Ich glaube, dass sich die Jungs hier wohlfühlen. Sie wissen, was sie an Schalke haben und was hier entstehen kann. Schalke ist ein Verein mit unheimlich viel Potential. Wichtig ist, dass die Jungs eine gewisse Phantasie haben, wohin die Reise gehen kann. Leon Goretzka kann hier den nächsten Schritt machen, indem er ein ganz klarer Führungsspieler wird.

Sind Sie bei Leon Goretzka ähnlich optimistisch wie bei Max Meyer?

Ja! Ich bin grundsätzlich ein positiv denkender Mensch (lacht).

Definitiv dabei sind Meyer und Goretzka am Samstag gegen Köln.
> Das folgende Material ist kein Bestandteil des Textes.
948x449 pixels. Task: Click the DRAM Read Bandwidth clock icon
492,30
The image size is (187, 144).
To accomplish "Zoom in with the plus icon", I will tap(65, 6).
Vor dem Spiel gegen Dortmund betonten Sie, dass Sie keine Krise beim BVB sehen. Wie sehen Sie das bei Köln?

Ohne Zweifel haben sie wenig Punkte. Aber wir gucken da nicht auf die Punkteausbeute oder die Tabelle, sondern sehen die Spiele, die sie abliefern. Zum Beispiel haben sie gegen den VfB Stuttgart am 8. Spieltag 1:2 verloren, aber die erste halbe Stunde bei der Heimmacht Stuttgart absolut dominiert und hätten eigentlich 2:0 oder 3:0 gewinnen müssen. Das sagt schon alles.

Läuft man Gefahr, so einen angeschlagenen Gegner zu unterschätzen, der nichts mehr zu verlieren hat?

Wir unterschätzen sie definitiv nicht, weil es wieder ein anderes und neues Spiel ist. Auch ohne sie zu unterschätzen, ist es schon schwierig. Mit dem Rücken zur Wand zu stehen, ruft manchmal ungeahnte Kräfte hervor. Das wird ein ganz hartes Stück Arbeit.

In den vergangenen Jahren gab es immer wieder Kritik an vorschnellen Trainer-Entlassungen. Ist es positiv für die Trainergilde, dass der FC sich bisher den Mechanismen widersetzt?

Ich finde es grundsätzlich gut, wenn man an einen Trainer glaubt und ihm Zeit gibt. Ein Beispiel: Wenn du im Sommer sechs Wochen lang die Spieleröffnung trainierst, was natürlich kein Mensch machen würde, aber dann würdest du in den ersten fünf Spielen vielleicht 50 Prozent davon sehen – der Rest kommt peu à peu. Du lernst aus den Spielen und entwickelst dich nochmal weiter. So ist es mit vielem. Geduld ist immer ein guter Ratgeber.